How to load data from Magento to MS SQL Server

Blendo Team

Magento is one of the most popular e-commerce platforms. How can you combine your Magento data with other sources to gain new insights. Let’s see how to get the data we have on Magento to a MS SQL Server Analytics data warehouse.

This post will help you define a process or pipeline, for getting your e-commerce related data from Magento and load it into SQL Server for further analysis. We will see how to access and extract your data from Magento through its API and how to load it into a SQL Server database.

This process requires from you to write the code to get the data and make sure that this process will run every time new data are generated. Alternatively, you may checkout Blendo to load your data from Magento to MS SQL Server in minutes for you.

Extract your data from Magento

Magento exposes its platform through both a REST and a SOAP interface. Both can be used to pull data from it, which is also the scope of this article, but also to interact with the platform. By using these interfaces, developers create rich applications and plugins for Magento. In this post we will use the REST version of the Magento platform.

As a Web API following the RESTful architecture principles, it can be accessed through HTTP. As a RESTful API, interacting with it an be achieved by using tools like CURL or Postman or by using http clients for your favourite language or framework. A few suggestions:

  • Apache HttpClient for Java
  • Spray-client for Scala
  • Hyper for Rust
  • Ruby rest-client
  • Python http-client

Magento does not publish official SDKs but by using the SOAP interface it is possible to automatically generate clients that can act as SDKs for your favourite language or platform. For example in Java, you can create a client in Eclipse by providing the WSDL file that Magento exposes after you setup the platform.

Magento API Authentication

Magento is a self hosted platform, unless you are using the Enterprise cloud edition, so you have much more control over its access than other solutions, but if you want to access its data through the REST API that it has, then you will have to use oAuth for authentication which is supported by Magento.

Magento rate limiting

As a platform hosted on your own premises it doesn’t really imposes any rate limiting. In any case as you would like to avoid stressing your e-commerce platform that is facing your customers you should make sure that your pipeline process does not over stress your Magento installation. But this is completely at your discretion.

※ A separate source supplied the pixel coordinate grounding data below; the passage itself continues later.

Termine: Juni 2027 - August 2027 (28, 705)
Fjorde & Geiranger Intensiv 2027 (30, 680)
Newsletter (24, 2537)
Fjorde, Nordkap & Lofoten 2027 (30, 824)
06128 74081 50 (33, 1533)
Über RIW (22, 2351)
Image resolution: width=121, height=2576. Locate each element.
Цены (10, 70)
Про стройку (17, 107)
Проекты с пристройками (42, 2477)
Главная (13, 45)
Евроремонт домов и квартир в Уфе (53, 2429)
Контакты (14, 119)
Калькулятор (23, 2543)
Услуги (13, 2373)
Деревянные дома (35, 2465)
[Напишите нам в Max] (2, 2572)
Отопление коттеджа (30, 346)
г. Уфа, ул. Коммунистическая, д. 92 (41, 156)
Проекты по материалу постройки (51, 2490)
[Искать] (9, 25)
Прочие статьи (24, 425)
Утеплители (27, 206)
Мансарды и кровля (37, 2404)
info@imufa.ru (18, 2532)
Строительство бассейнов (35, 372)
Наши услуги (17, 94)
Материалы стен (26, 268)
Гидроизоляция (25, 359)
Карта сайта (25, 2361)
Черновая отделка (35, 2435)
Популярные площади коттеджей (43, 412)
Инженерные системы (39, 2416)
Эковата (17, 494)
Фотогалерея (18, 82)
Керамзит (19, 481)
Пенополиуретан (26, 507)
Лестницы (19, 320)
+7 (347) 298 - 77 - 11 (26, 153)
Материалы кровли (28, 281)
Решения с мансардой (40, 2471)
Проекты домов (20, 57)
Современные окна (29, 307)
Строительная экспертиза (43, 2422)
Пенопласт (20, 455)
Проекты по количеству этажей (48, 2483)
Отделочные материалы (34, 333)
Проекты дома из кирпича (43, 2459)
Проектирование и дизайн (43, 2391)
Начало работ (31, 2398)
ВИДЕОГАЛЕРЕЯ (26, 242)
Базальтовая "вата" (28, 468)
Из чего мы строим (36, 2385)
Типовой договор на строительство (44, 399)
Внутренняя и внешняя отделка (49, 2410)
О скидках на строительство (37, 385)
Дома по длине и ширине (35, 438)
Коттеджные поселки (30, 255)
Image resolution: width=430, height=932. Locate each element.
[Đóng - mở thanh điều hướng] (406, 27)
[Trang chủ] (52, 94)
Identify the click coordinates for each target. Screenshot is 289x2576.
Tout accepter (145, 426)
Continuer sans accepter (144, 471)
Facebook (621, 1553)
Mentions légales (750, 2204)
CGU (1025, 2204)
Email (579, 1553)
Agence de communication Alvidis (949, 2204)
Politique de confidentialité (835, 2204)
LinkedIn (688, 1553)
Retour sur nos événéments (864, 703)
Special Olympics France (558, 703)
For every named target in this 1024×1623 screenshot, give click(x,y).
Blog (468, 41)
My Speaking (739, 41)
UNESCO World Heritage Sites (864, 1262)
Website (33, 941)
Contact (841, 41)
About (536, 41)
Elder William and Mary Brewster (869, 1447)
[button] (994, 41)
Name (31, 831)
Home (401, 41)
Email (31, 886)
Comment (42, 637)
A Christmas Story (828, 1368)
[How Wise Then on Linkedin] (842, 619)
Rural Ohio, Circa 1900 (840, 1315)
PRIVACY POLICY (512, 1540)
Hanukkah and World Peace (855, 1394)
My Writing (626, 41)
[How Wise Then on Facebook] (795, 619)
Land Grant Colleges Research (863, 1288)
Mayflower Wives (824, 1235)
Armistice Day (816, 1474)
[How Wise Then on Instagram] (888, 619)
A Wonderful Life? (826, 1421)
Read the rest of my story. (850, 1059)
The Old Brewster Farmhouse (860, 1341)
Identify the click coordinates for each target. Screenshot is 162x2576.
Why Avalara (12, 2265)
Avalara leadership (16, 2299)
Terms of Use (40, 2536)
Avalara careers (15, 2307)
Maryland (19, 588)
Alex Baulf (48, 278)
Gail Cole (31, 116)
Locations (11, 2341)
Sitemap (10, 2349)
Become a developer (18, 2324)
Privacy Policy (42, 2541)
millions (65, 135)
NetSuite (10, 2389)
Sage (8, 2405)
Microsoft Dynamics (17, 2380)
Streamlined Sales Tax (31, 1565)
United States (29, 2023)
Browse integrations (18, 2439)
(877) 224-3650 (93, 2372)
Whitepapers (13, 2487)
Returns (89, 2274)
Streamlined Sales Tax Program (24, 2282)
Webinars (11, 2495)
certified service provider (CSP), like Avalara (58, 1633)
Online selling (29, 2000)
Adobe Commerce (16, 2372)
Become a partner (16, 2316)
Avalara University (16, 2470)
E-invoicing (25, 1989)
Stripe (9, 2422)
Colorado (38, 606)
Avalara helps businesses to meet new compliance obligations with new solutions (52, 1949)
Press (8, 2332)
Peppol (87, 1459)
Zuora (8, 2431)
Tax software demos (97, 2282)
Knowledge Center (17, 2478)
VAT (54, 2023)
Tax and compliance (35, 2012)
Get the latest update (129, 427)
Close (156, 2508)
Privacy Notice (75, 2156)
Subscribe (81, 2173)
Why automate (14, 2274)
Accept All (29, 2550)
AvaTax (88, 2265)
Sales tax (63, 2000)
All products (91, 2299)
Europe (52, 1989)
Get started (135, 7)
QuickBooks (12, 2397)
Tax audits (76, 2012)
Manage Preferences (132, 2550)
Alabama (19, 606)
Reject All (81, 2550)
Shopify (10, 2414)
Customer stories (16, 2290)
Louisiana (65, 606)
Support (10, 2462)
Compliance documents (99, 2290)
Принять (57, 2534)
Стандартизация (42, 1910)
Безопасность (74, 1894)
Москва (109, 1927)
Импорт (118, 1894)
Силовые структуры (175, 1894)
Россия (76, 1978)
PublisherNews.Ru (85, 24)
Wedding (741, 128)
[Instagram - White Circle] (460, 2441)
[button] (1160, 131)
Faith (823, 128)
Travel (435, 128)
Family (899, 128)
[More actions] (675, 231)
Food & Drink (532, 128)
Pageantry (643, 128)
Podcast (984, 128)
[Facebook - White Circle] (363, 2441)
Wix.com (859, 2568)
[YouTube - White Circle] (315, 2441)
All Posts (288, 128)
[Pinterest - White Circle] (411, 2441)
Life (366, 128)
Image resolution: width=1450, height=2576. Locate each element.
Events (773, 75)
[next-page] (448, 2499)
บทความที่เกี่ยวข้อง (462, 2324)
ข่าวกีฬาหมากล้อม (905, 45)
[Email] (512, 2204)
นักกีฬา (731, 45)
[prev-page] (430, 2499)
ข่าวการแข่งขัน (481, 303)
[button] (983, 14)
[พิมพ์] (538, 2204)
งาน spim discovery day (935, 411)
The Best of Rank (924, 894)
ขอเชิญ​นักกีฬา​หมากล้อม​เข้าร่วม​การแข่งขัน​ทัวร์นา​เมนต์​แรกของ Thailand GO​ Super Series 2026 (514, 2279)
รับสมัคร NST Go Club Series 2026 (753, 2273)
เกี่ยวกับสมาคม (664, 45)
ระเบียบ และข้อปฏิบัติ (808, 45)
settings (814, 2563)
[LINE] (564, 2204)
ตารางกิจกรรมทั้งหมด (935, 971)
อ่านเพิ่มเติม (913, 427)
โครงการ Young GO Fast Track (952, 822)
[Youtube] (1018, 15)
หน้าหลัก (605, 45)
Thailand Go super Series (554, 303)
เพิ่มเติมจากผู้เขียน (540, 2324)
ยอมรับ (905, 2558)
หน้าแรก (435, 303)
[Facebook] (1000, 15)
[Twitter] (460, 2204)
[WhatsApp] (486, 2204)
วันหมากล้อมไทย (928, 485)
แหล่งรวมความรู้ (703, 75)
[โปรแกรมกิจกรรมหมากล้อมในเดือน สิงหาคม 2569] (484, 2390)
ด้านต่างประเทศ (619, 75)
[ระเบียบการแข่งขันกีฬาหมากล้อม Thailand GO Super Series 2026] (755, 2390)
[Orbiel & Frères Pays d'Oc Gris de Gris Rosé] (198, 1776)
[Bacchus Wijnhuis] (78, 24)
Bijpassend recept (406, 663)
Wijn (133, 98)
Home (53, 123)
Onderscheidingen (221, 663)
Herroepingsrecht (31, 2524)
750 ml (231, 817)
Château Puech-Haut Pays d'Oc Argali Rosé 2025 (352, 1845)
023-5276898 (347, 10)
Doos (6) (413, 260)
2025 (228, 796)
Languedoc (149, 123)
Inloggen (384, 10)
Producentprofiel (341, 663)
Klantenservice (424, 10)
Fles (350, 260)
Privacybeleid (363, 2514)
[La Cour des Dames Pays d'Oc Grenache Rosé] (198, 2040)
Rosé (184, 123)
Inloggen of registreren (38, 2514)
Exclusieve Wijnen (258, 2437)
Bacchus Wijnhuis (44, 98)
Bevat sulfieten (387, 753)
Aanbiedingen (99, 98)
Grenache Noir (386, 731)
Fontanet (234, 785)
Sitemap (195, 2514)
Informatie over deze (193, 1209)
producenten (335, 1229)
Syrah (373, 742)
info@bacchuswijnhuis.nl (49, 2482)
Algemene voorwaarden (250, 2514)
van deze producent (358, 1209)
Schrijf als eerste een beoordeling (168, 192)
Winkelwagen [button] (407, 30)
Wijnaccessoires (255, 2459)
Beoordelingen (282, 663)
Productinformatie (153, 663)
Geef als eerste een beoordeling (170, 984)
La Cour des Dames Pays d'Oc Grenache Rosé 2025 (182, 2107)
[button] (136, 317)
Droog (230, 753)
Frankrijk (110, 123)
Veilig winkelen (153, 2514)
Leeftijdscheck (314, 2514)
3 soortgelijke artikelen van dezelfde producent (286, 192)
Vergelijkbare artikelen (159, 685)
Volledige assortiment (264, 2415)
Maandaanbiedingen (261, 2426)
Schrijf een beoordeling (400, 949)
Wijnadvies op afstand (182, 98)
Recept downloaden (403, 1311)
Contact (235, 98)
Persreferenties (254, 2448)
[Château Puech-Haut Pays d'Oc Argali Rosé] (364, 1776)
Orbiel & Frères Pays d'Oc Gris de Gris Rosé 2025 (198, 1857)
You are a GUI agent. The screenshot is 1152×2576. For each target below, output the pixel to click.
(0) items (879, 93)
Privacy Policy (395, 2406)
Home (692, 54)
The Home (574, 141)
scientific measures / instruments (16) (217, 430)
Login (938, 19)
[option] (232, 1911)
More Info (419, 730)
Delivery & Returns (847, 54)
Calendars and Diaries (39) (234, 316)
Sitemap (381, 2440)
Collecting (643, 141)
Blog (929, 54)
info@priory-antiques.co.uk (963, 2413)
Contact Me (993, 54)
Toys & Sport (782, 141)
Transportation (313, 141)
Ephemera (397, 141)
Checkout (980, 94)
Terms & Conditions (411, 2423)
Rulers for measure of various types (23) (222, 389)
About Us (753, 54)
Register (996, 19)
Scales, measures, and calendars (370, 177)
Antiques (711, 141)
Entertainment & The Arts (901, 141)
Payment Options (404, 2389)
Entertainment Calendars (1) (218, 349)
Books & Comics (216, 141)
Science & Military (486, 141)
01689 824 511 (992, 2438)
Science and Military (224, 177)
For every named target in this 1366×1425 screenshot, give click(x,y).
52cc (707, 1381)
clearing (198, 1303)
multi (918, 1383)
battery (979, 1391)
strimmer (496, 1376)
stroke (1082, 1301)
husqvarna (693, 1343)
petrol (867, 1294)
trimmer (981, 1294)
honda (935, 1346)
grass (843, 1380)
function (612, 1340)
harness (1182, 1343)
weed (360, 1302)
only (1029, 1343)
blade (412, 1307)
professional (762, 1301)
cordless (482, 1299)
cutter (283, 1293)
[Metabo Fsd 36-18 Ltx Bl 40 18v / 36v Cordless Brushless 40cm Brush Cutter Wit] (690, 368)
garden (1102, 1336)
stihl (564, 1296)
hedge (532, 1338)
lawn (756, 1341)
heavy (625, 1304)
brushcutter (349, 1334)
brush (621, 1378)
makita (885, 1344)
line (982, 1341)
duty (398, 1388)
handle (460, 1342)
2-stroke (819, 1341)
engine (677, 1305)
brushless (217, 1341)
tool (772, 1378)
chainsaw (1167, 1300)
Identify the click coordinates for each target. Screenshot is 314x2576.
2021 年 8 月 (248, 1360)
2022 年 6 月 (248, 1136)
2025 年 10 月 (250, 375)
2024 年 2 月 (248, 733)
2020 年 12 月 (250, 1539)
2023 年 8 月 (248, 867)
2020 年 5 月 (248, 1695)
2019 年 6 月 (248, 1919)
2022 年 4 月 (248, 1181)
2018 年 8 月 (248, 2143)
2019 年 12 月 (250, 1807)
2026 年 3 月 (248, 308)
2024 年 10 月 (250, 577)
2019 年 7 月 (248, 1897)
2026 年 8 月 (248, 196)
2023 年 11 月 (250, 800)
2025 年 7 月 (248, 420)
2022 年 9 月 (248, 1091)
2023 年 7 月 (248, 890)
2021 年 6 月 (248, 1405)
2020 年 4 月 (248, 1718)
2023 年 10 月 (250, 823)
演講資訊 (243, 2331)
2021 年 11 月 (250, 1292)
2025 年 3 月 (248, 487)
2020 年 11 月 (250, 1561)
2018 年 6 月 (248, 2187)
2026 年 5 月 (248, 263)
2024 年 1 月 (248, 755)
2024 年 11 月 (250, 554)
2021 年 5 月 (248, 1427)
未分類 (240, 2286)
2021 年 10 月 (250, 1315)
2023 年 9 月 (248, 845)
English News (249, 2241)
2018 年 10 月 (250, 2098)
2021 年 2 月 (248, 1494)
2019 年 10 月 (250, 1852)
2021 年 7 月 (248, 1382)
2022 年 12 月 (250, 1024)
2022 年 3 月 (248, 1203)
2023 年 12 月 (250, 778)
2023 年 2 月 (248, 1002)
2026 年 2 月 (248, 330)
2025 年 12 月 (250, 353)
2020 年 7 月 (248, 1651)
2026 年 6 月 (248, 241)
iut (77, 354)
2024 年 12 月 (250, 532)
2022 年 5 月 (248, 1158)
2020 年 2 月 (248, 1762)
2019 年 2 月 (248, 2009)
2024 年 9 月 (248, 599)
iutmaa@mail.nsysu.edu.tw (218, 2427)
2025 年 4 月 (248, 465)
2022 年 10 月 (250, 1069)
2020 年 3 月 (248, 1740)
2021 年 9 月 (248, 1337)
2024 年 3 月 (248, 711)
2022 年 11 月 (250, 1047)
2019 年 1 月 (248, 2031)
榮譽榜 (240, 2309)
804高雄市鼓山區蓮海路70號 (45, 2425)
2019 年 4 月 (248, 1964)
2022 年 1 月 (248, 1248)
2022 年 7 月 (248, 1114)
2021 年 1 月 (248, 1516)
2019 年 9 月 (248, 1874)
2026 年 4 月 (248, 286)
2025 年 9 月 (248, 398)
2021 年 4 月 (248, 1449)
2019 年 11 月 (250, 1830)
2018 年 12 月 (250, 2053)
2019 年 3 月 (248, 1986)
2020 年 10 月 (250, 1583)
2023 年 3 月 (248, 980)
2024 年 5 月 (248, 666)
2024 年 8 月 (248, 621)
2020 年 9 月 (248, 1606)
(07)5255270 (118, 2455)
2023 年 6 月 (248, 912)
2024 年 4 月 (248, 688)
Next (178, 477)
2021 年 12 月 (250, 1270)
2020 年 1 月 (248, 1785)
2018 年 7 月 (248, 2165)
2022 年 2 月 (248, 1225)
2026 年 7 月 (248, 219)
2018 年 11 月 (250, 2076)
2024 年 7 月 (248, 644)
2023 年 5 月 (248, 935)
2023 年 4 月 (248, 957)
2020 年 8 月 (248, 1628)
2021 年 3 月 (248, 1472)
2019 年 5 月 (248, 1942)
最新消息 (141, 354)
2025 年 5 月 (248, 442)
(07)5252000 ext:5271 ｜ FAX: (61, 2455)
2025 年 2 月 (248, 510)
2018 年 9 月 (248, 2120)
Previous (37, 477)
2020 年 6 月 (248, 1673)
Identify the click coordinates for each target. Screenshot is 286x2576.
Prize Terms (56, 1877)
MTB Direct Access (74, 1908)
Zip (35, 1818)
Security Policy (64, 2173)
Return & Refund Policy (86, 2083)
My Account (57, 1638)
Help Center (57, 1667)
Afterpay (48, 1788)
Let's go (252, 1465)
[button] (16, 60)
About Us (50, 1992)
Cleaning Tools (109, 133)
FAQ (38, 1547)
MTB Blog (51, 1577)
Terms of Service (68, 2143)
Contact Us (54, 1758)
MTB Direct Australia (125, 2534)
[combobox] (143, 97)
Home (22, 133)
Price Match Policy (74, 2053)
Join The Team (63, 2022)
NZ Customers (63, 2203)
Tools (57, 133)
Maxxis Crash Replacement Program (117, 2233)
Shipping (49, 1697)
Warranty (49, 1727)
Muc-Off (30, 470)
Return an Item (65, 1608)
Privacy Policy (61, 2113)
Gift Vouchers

Endpoints and available resources

Magento exposes the following resources:

  • Products. Retrieve the list of products, create, update, delete a product.
  • Product categories. Retrieve the list of categories assigned to a product, assign and unassign the category from a product.
  • Product images. Retrieve the list of websites assigned to a product, assign, unassign a website to/from a product.
  • Customers. Retrieve the list of customers, create, delete a customer, and update the customer information.
  • Customer Addresses. Retrieve the list of customer addresses, create, update, and delete the customer address.
  • Inventory. Retrieve the list of stock items, update required stock items.
  • Sales Orders. Retrieve the list of sales orders with detailed information on order addresses, items, and comments.
  • Order Addresses. Retrieve information on the specified order comments.
  • Order Items. Retrieve information on specified order items.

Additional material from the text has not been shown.